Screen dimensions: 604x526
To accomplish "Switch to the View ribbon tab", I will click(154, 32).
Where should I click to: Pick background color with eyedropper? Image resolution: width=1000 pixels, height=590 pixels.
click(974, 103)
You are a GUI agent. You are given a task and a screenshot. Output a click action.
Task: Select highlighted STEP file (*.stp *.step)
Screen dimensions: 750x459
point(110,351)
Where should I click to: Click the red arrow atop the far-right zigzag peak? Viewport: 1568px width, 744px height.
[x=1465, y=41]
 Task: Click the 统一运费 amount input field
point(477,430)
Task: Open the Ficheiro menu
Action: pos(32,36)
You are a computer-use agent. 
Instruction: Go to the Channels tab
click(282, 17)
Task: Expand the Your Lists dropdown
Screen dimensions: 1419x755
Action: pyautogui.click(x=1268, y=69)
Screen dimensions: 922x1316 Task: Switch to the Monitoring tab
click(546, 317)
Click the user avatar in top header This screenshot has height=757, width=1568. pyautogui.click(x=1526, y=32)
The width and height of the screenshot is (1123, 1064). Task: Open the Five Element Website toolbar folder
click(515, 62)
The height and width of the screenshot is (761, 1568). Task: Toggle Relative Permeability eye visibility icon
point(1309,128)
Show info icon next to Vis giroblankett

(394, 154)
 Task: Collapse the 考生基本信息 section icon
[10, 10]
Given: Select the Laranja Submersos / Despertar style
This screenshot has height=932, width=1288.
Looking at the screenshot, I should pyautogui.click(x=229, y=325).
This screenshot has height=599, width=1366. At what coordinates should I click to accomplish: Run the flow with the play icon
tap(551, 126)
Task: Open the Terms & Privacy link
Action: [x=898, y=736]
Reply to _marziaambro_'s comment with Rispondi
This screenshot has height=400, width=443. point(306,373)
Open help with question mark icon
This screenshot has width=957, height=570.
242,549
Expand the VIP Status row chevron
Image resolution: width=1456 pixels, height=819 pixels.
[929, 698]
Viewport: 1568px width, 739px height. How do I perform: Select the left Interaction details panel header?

+ + + + + + +

Work instructions>
Across the whole listing, show each line where the word "header" occurs.

Response>
Click the user avatar in top header This screenshot has height=757, width=1568. pyautogui.click(x=1526, y=32)
Viewport: 1568px width, 739px height. How do I perform: Select the left Interaction details panel header?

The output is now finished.